------ Quoted text ------

I’m wary of parachute-style coverage in which some journalists head into communities, often those that are under-served or under-represented in coverage. They can leave with superficial stories and the paternalistic view that journalists are better able to see a community’s issues than the people who’ve been living those issues for far longer.
This is how we end up with news that people strapped for resources don’t find valuable enough to pay for. It’s only by including those people in our processes and serving their needs that news organizations can make the case for investing time or money to those who have little of either.
Sarah Alvarez of Outlier Media disputes the misconception that low or no income audiences won’t spend or invest in news.
“Low-income people do spend money. If they're not spending money on your product, that is about your product. It's not about them,” said Sarah, whose work I cover in the first post in this series. “If you aren’t serving them, then you are leaving their money, attention, and other forms of investment on the table. And, by the way, you're making conditions worse in your community,” she added.
It’s that damage that has caused mistrust between newsrooms and underserved communities.
Growing up, I scarcely saw a newspaper around our house. We really only had four uses for the paper: My mother had disappeared and we needed to check the police blotter for her name. A family friend or relative had passed and my grandmother wanted to save the obituary. My mother hadn’t disappeared and needed to scour the classifieds for odd jobs. I had made the honor roll at school and my grandmother would clip out the list for her scrapbook.
Beyond that, there was nothing in that paper that would help us navigate our reality. I recently returned to the town near where I grew up and bought that same paper, more than 10 years later. Little has changed in it. There is still little content that speaks to anyone outside a narrow band of circumstances. What’s more, practices that were harmful then still continue to this day, including publishing the full name and approximate address of every person mentioned in the police blotter and courts section, a common practice in many newsrooms because it’s good for pageviews (but highly problematic, as Laura Hazard Owen wrote recently for Nieman Lab).

------

Set problem 1:
In the essay on newsroom coverage, condense the paragraph that begins "Growing up, I scarcely saw a newspaper" into a short list that keeps its main facts.

------ Dataset excerpts ------

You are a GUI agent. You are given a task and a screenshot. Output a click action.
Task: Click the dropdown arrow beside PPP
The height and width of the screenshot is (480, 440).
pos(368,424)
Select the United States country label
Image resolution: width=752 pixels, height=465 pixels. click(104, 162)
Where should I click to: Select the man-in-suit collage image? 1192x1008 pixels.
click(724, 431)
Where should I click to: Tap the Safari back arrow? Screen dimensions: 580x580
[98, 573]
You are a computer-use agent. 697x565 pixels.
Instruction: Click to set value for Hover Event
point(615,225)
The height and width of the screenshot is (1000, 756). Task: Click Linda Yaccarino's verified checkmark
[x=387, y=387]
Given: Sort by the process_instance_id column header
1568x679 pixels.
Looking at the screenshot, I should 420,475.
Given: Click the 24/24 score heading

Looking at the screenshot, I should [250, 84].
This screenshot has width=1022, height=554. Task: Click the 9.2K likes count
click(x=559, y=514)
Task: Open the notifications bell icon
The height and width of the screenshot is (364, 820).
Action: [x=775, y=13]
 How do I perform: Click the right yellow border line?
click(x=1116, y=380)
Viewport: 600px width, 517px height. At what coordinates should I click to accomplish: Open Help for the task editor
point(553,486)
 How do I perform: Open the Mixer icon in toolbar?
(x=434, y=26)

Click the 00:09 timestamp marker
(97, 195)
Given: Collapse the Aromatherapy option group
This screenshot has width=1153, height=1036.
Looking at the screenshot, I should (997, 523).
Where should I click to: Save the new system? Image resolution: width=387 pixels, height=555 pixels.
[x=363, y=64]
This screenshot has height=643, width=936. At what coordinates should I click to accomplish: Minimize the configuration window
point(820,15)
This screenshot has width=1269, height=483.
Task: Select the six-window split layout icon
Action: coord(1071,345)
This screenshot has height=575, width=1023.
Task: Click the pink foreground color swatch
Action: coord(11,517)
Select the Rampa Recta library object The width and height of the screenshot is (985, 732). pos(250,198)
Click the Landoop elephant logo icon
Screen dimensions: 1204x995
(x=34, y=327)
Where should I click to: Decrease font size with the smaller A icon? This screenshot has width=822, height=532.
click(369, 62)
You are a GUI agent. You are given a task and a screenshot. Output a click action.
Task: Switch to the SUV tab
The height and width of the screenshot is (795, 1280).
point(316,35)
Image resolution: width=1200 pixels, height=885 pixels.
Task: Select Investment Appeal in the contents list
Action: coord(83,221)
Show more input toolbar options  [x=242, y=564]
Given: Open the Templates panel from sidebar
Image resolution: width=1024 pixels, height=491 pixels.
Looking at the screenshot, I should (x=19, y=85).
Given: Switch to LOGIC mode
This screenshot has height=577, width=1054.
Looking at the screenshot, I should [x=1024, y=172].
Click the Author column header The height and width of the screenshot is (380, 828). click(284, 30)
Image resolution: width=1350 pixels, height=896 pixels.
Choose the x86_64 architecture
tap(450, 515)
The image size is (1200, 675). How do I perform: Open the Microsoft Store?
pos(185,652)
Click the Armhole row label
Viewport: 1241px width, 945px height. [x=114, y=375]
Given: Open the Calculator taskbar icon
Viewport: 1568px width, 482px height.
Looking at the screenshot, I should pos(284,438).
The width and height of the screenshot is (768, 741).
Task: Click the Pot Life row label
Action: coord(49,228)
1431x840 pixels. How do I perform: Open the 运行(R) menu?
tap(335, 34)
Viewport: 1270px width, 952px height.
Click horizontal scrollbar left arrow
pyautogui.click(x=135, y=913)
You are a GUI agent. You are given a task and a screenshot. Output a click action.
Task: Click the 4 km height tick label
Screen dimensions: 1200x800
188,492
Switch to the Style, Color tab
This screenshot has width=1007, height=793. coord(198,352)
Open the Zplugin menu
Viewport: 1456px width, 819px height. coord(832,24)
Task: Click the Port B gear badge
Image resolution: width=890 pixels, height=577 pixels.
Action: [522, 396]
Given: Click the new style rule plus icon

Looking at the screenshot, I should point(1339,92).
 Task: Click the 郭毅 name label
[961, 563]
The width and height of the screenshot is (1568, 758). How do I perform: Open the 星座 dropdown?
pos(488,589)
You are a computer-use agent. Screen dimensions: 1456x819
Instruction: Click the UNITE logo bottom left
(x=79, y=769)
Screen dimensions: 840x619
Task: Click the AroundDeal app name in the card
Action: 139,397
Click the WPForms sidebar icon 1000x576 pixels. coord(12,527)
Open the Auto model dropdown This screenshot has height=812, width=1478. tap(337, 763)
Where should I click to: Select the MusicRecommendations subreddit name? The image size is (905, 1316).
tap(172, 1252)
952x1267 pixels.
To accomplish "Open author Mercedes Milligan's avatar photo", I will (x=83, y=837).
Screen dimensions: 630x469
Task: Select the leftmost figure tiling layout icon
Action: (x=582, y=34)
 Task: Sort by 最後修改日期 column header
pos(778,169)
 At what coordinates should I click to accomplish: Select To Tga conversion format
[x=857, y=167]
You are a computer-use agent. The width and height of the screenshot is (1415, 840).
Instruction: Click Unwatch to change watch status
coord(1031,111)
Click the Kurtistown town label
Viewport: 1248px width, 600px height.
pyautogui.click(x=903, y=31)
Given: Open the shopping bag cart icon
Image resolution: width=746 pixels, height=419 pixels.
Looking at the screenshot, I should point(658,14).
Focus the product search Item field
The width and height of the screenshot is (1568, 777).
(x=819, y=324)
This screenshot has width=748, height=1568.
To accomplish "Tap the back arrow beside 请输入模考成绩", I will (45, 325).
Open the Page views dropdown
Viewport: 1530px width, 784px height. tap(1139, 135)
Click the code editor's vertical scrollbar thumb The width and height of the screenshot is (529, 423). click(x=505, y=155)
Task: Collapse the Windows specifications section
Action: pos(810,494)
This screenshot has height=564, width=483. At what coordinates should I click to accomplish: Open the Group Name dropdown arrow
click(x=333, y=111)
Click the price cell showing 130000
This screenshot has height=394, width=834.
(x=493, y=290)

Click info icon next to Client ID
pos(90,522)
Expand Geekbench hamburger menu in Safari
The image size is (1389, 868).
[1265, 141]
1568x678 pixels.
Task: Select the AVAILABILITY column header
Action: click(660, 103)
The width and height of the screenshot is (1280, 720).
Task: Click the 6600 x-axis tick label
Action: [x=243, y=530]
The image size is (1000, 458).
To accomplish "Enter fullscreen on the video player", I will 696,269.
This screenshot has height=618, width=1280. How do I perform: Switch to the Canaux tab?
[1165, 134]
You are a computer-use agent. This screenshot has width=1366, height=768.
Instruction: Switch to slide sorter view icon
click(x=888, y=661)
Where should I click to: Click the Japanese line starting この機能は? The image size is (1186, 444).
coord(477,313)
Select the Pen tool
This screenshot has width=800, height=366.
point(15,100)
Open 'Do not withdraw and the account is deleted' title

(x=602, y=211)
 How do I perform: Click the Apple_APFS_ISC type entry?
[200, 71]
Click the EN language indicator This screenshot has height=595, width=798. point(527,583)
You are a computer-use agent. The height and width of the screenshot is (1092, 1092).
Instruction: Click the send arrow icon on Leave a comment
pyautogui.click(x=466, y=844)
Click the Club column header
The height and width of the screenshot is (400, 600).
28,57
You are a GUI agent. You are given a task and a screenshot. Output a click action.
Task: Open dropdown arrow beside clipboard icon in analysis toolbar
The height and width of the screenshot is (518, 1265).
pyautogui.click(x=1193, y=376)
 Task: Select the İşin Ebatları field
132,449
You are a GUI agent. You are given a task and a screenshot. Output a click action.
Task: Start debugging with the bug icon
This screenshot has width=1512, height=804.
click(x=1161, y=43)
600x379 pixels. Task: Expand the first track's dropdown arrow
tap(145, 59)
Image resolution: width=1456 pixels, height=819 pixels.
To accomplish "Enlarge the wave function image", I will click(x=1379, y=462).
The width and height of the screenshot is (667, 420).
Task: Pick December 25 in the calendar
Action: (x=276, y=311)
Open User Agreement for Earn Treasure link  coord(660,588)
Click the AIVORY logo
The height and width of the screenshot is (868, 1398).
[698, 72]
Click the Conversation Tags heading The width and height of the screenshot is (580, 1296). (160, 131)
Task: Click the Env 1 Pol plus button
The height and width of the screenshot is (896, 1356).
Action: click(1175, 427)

------

Set problem 2:
Express the part of the listing that opens with the line containing "This screenshot has height=618, width=1280." and closes with the line containing "point(15,100)" as a JSON list of strings, one string per line.

Expected answer 1:
- A newspaper was rarely seen in the household.
- The paper had only four uses:
  - Checking the police blotter for the mother's name when she had disappeared.
  - Saving the obituary of a family friend or relative, as the grandmother wanted.
  - Scouring the classifieds for odd jobs for the mother when she hadn't disappeared.
  - Clipping the school honor roll list for the grandmother's scrapbook.

Expected answer 2:
[
  "This screenshot has height=618, width=1280. How do I perform: Switch to the Canaux tab?",
  "[1165, 134]",
  "You are a computer-use agent. This screenshot has width=1366, height=768.",
  "Instruction: Switch to slide sorter view icon",
  "click(x=888, y=661)",
  "Where should I click to: Click the Japanese line starting この機能は? The image size is (1186, 444).",
  "coord(477,313)",
  "Select the Pen tool",
  "This screenshot has width=800, height=366.",
  "point(15,100)"
]